In Wynns v. Barclays Bank Delaware, 2015 WL 9016604, at *1 (Cal.App. 1 Dist., 2015) (unpublished), the California Court of Appeal said the Monopoly rules don’t apply – a debtor can’t write an restrictive endorsement on a check and get out of the debt.
This case arises from a $900 credit card debt incurred by pro se appellant George S. Wynns with respondent Barclays Bank Delaware (Barclays). Wynns contends that an accord and satisfaction of the debt was reached when Barclays negotiated his check with a “payment in full” restrictive endorsement for a lesser amount. Barclays took a different view and continued to bill Wynns for what it considered to be the delinquent account balance. Wynns sued Barclays for breach of contract, declaratory relief, and violation of Civil Code section 1785.25. The trial court granted summary judgment for Barclays. We affirm.
The Court of Appeal confirmed: “You can’t do that”.

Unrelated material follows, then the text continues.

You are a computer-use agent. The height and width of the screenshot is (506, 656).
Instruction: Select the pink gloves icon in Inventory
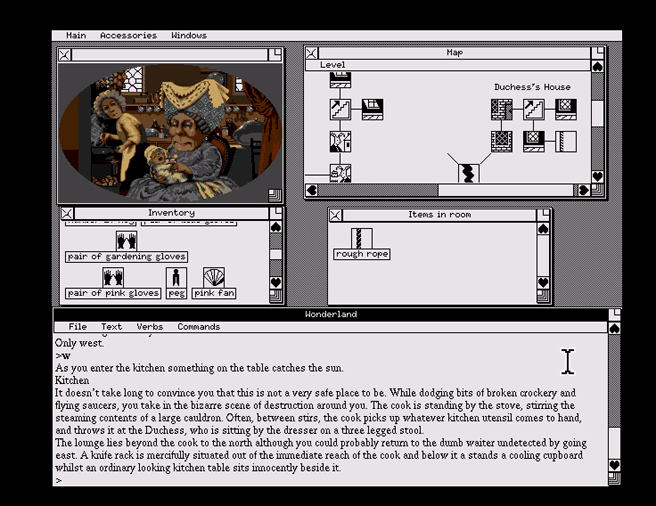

The trial court here found, among other things, that no accord and satisfaction had occurred because there was no genuine dispute to be resolved. We reach the same conclusion. . . .Wynns’s “dispute” with Barclays was based on his contention that the Credit CARD Act required Barclays to periodically review his creditworthiness, and to “adjust the interest rate accordingly if the borrower merits a lower interest rate.” In his opposition to the motion for summary judgment, he did not contend, and does not contend here, that the Credit CARD Act in fact supports his position. It seems clear that it does not, and that the 17.99 percent rate charged to Wynns’s account balance was in compliance with the requirements of the Credit CARD Act. We note that Wynns’s arguments attempt to dichotomize the terms “bona fide” and “dispute.” Here Barclays received nothing different from what it was already entitled to receive under the Agreement. . . . Wynns’s insistence that his restrictive endorsement on his check precluded application of the amount to his account ignores the Agreement terms, which allow Barclays to do just that. This argument again seems to rest upon the premise that his check could not be considered a “payment” subject to the terms of the Agreement because nothing was immediately due on the date of delivery—a premise we have already rejected.